NAIROBI: Cecilia Wanjiku has been a community health volunteer for one year at Kawangware. She is part of the team of health volunteers covering Dagoretti sub-county.
Wanjiku’s work serves 100 households. It is an arduous task but she says she and her colleagues create time to do it.
“I ensure that I have visited all the households at least once in three months and on this phone, I can input records, register them for the health savings plan, and learn as well.”
On a simple smartphone she has three programmes running: an app that allows people to save for health financing, also known as M-TIBA, another app that allows her to keep the records of the people she serves in the community, also known as M-JALI, and an app that allows her to learn about health care services that will enable her to serve the community better. This is also known as LEAP.
The new programme is a partnership between AMREF and PharmAccess Foundation Kenya, which have come together to take advantage of the possibility of using the community health volunteers.
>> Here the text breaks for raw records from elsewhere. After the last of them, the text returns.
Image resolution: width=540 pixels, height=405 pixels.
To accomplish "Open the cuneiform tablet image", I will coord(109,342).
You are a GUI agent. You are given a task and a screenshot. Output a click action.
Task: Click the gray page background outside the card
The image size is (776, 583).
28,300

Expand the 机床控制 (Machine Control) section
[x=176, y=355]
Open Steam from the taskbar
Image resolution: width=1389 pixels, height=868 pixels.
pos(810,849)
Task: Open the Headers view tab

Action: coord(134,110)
M-JALI, which is technically referred to as the community-based health management information system, focuses on empowering communities by collection and remission of timely and accurate health information from the community level.
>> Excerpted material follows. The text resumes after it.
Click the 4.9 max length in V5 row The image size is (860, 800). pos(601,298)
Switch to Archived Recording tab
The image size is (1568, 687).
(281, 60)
The platform is run in partnership with the Ministry of Health to “facilitate the availability of this information to inform health planning at community and health service provider level”.
AMREF Chief Executive Officer Githinji Gitahi says the partnership is key as it rides on the strong base of health workers that AMREF has built at the grassroots. “Many Kenyans, especially in the informal sector, are not enrolled in the public health insurance scheme and an alternative way must be found to bridge the gap,” says Dr Gitahi.
Currently, only 25 per cent of Kenyans are covered by the National Hospital Insurance Fund, which leaves a big gap that needs to be filled if the country intends to achieve the Sustainable Development Goals.
This could offer a vital lesson to the public health insurer on how to run its recruitment drives in the future. And Gitahi avers that NHIF needs to move from recruitment through the mass media to use of community health workers who can penetrate the grassroots.
Dagoretti has 80 health facilities and only 12 of them are public. The two public health facilities – Mutuini sub-county hospital and Waithaka Health Centre – cannot handle all the critical areas such as maternal and child health.